A much quoted passage from the second chapter of A Small Boy makes a direct connection between the child’s habit of lingering on his way home from school in New York and the future novelist’s ability to make something out of the slightest of impressions. The memory in question concerns a somewhat improbable menagerie visible through the iron railings of a ‘country-place’, as the small boy imagined it, at the corner of 18th Street and Broadway: ‘elegant little cows … two or three nibbling fawns and a larger company … of peacocks and guineafowl’, together – or so he now presumes – with ‘some of the commoner ornaments of the barnyard’. It’s hardly the stuff of Jamesian fiction, and James makes no pretence of having saved it up for later use, though the very fact that it had for him ‘the note of greatness’ shows ‘what a very town-bred small person I was, and was to remain’. But ‘a romantic view of browsing and pecking and parading creatures’ is a romantic view, for all that; it’s clear that the small boy was already more given to observation than action. There’s also a rueful reflection on the meaning of his parents’ confidence in allowing him to wander the streets: ‘What I look back to as my infant licence can only have had for its ground some timely conviction on the part of my elders that the only form of riot or revel ever known to me would be that of the visiting mind.’
Retrospectively watching the small boy ‘dawdle and gape again … as the rails of the 18th Street corner rub his contemplative nose’, James sees in this ‘convenient little image or warning’ everything the future was to hold:
For there was the very pattern and measure of all he was to demand: just to be somewhere – almost anywhere would do – and somehow receive an impression or an accession, feel a relation or a vibration.
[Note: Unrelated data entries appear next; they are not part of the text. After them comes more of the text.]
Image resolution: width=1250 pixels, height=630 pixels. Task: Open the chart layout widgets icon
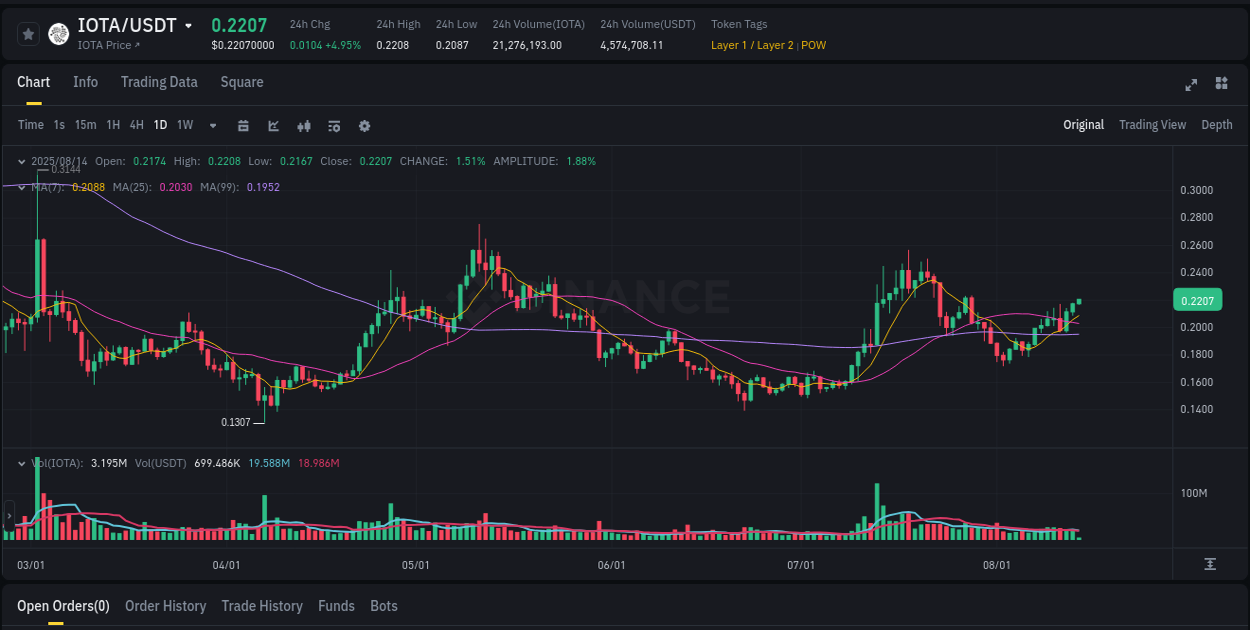coord(1221,85)
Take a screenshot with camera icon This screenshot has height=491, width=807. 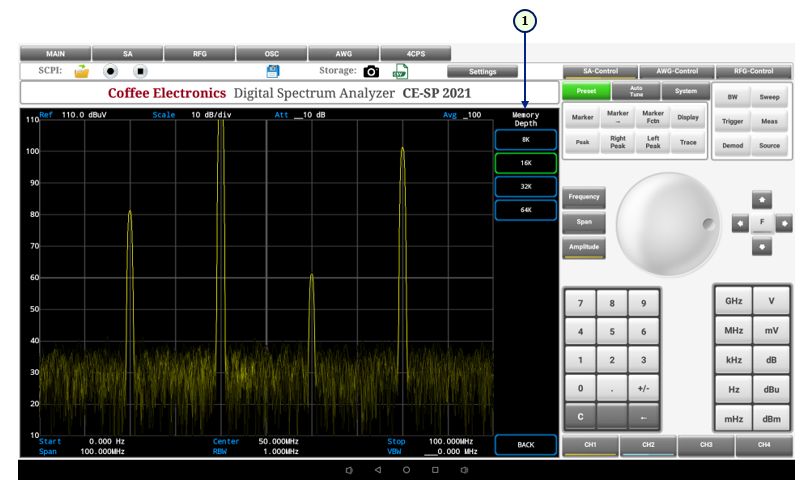(x=372, y=72)
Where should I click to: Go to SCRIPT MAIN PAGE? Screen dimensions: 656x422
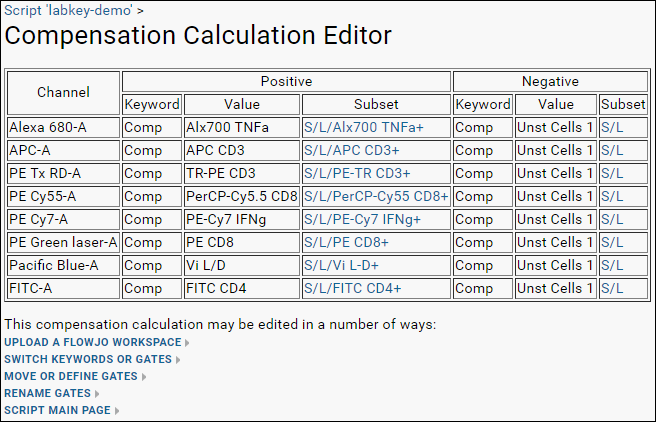(57, 410)
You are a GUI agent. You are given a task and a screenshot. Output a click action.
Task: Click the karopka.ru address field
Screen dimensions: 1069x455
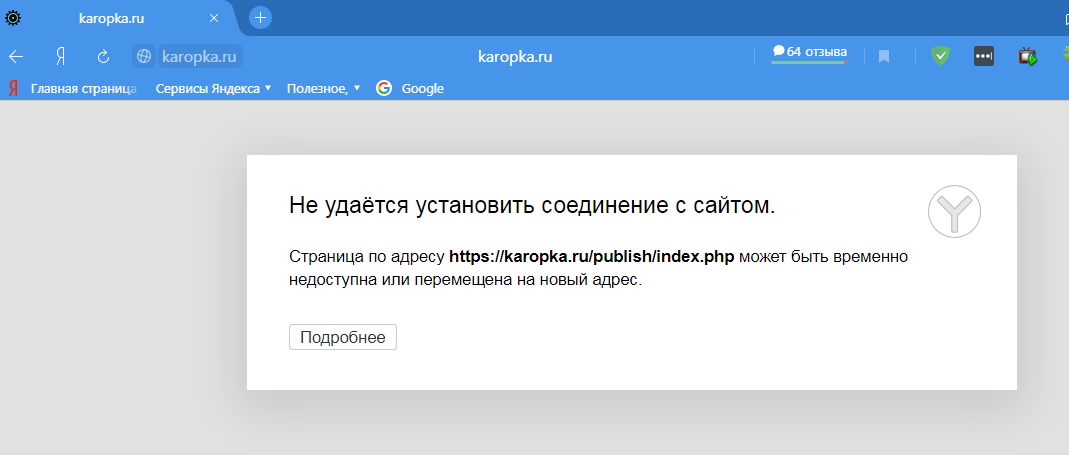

He was to go without many things, ever so many – as all persons do in whom contemplation takes so much the place of action; but everywhere, in the years that came soon after, and that in fact continued long, in the streets of great towns, in New York still for some time, and then for a while in London, in Paris, in Geneva, wherever it might be, he was to enjoy more than anything the so far from showy practice of wondering and dawdling and gaping: he was really, I think, much to profit by it.